L’annonce de la mise en sommeil de Sleater-Kinney en 2006 nous avait laissés abasourdis. Certainement aussi parce qu’on s’y était mis tard avec l’enthousiasme des frais convertis. C’étaient pourtant les oreilles averties de Guillaume de PopinGays qui nous avaient mis sur le coup mais nous avions attendu une prestation impériale des “riot grrrls” sur la scène de Primavera en début de soirée, lorsque le soleil se couche, pour avoir les yeux et les esgourdes dessillées. Chute de canasson en règle sur le dos, les bras ouverts garantis. Ces trois nénettes, aussi charmantes que sympathiques, tuaient tout simplement sur scène avec une classe intégrale, moulinets de guitare, chant sensuel mais pas putassier, batterie qui défonce tout. Et le tout avec une nonchalance de dandies queer. Ah merde, je voulais pourtant éviter toute théorie du genre. Voir Sleater-Kinney jouer l’épique, le foudroyant, le classieux, le touffu « The Woods » (Sub Pop, 2005) était une expérience de rêve et j’en garde encore des frissons sur ma petite peau de vieille pêche.

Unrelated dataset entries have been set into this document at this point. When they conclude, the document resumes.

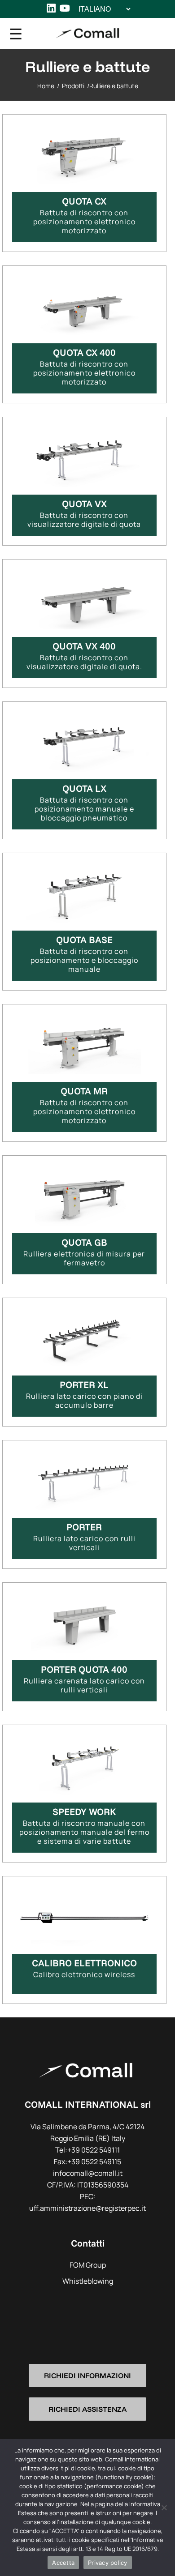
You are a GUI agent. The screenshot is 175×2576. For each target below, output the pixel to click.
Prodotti (73, 85)
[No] (163, 2507)
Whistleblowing (87, 2281)
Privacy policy (107, 2562)
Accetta (63, 2562)
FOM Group (88, 2265)
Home (45, 85)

Alors on s’est consolé comme on a pu : on se disait qu’à défaut de revoir sur scène la brune, Carrie Brownstein, Pete Townshend sexy d’aujourd’hui, on se taperait tout “Portlandia”. On a même vu le pire concert de Malkmus parce que Janet Weiss s’occupait des fûts. C’est dire.
Et puis l’inattendu s’est produit : le retour inespéré avec « No Cities to Love », toujours chez Sub Pop car c’est évidemment dans les vieux pots qu’on fait les meilleures soupes. Cette soupe-là ne sent pas le réchauffé et c’est la grande nouvelle. Evidemment, on ne trouvera pas des titres époustouflants comme le dyptique « Let’s Call It love » / « Night Light » qui concluait élégamment « The Woods » (13 minutes 42 secondes, faites le voyage), mais c’est du bon, du très bon Sleater-Kinney. On y retrouve toute la sauvagerie de l’indie punk rock millésimé 90’s, des mélodies pop chewing-gum imparables, un duo de voix d’anthologie (l’enjôleuse Corin contre, tout contre, la mutine Connie), des guitares charbonneuses, un poil bluesy, épineuses juste ce qu’il faut, épaulées par une frappe de précision.

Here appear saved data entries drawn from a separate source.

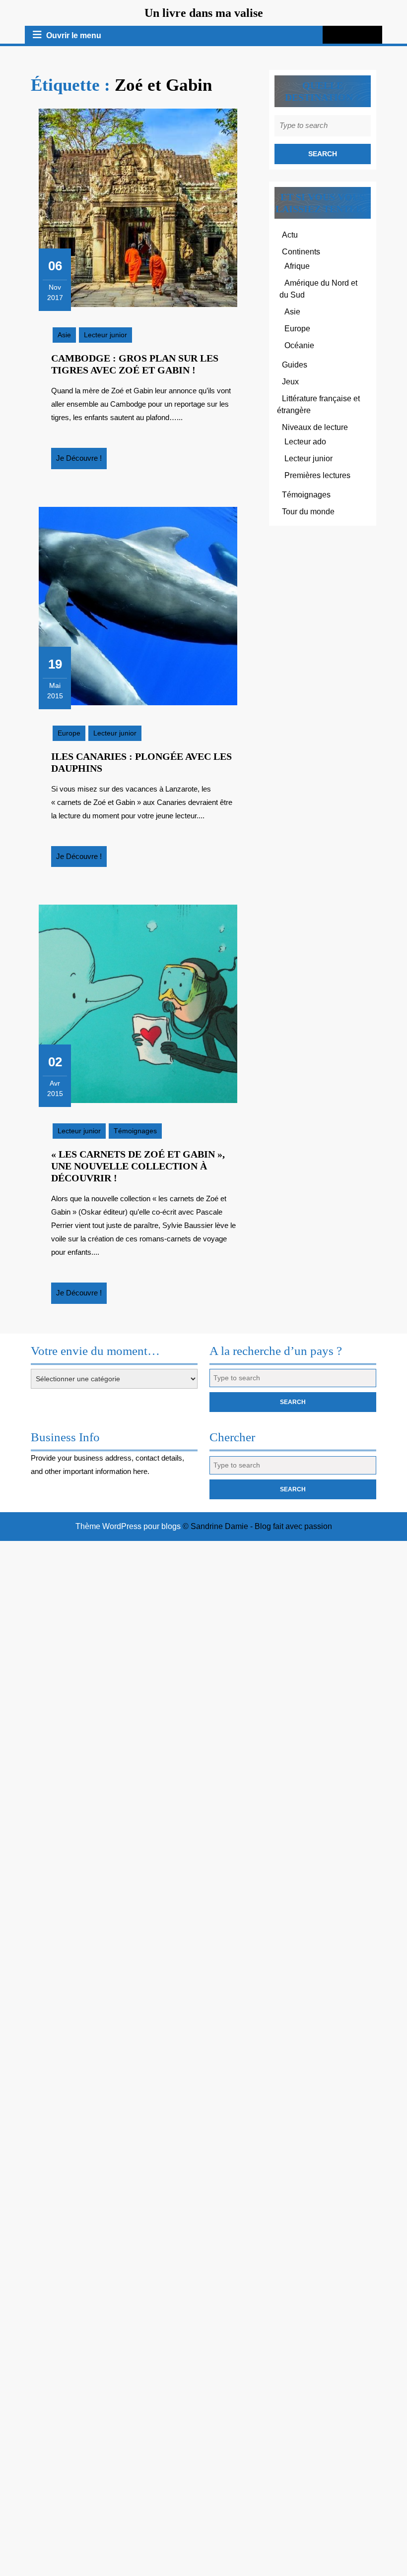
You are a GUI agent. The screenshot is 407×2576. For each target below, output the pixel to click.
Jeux (290, 381)
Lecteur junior (105, 335)
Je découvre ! (81, 461)
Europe (69, 733)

Comme toujours on apprécie la large palette de couleurs de la styliste Connie, jamais démonstrative mais toujours sur la brèche, avec le riff qui tape bien sûr mais toujours avec une petite pédale qui va bien, un petit truc en plus (voir les coups de griffes qui laissent des traces sanglantes et purulentes sur le puissant « Price Tag ») . On aime surtout l’accord qui règne entre nos deux guitaristes, Corin jouant plutôt sur les cordes graves et les guitares plus lourdes, qui savent si bien se passer de basse. C’est d’ailleurs là un des secrets de Sleater-Kinney et la marque des grand(e)s : deux guitares et une batterie. Basta.

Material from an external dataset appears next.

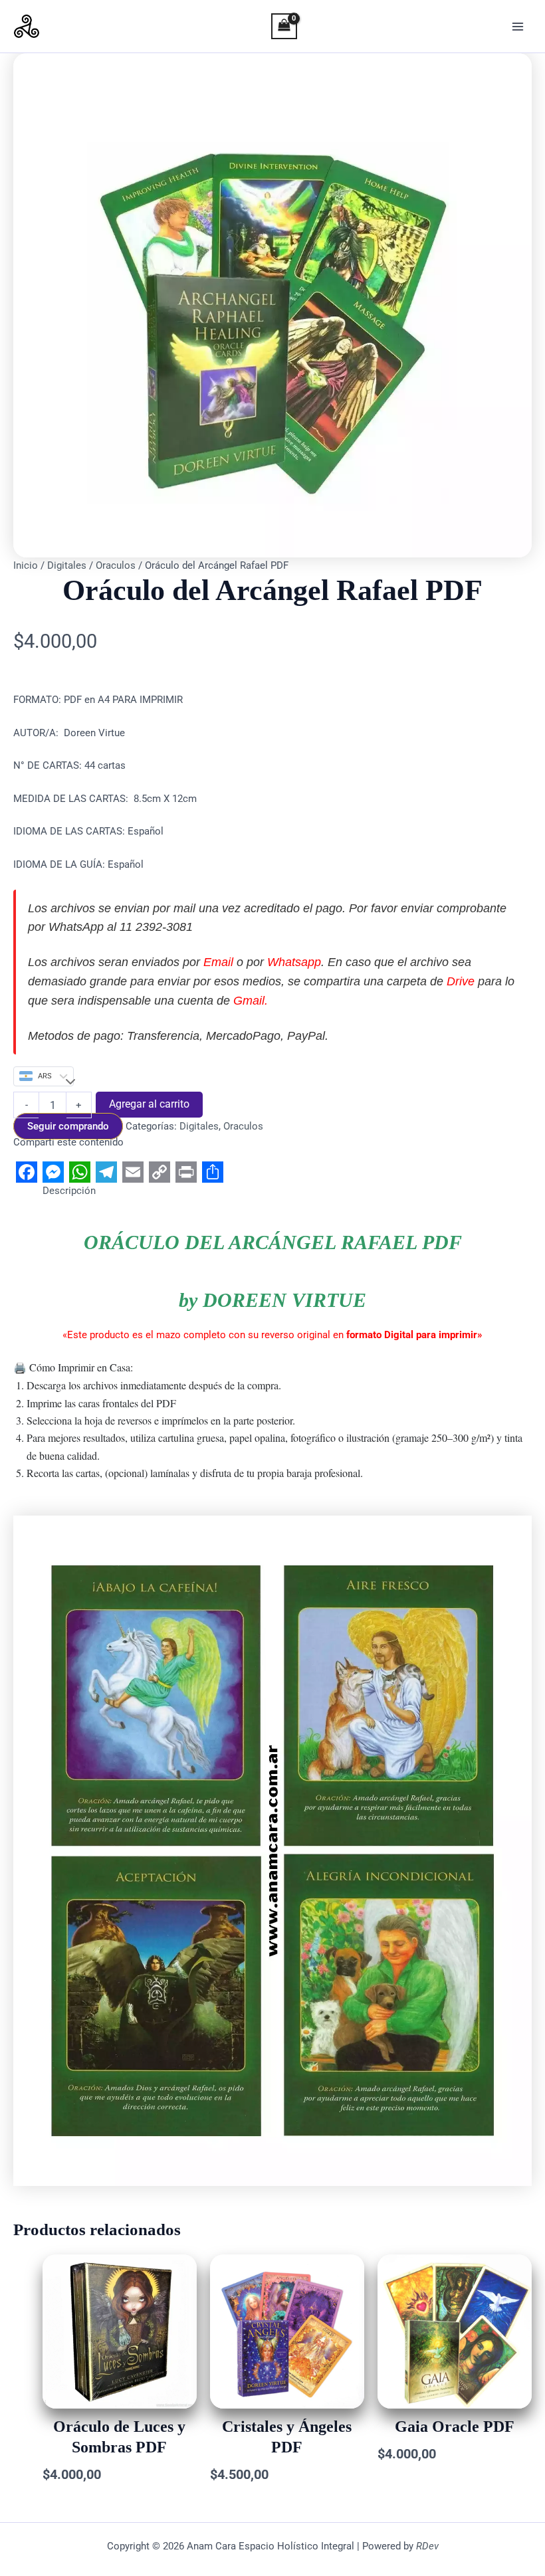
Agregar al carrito (149, 1104)
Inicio (25, 565)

Le hiatus de dix ans (putain, dix ans !) a fait du bien à nos deux commères qui semblent se retrouver comme au premier jour pour proposer leur rock’n’roll couillu, mais bien épilé, un poil prolo (ces bons gros riffs) mais toujours cultivé et finement présenté à l’image de ces paroles efficaces mais bien plus profondes qu’elles n’en n’ont l’air : bref un concentré de musique populaire à son meilleur. Et puis comment résister au plaisir d’entendre feuler nos divines chattes sur « Fangless », se brouiller les guitares sans s’emmêler les pinceaux sur « Surface Envy » ?
On a eu un peu peur en les voyant un poil vieillies et décaties au “Letterman Show” mais force est de constater qu’elle savent encore bien lever le pied et, surtout, relire leur titres en live. Encore une fois, la marque des (très) très grandes et de celles qui ne perdent pas leur humour pour autant (voir la vidéo promo hilarante et pleine de guests stars de luxe du titre éponyme « No Cities to Love »). Elle savent aussi fort bien ouvrir (« Price Tag » déjà cité) et conclure leurs albums avec le bien nommé « Fade », tout noir et rouge, qui arrive à nous tirer deux, trois larmes de crocodiles, tout en retournant une pelletée de terre (de plus) sur la tombe de PJ.
Bref, rien de révolutionnaire mais les Sleater-Kinney, reines absolues des riot grrrls, sont de retour, méchantes et cajoleuses, pas là pour cachetonner mais certainement pour leur plus grand plaisir et donc le nôtre. Laissons les conclure, en citant « Bury Our Friends » : « We’re wild and weary but we won’t give in ». Ainsi soit-il.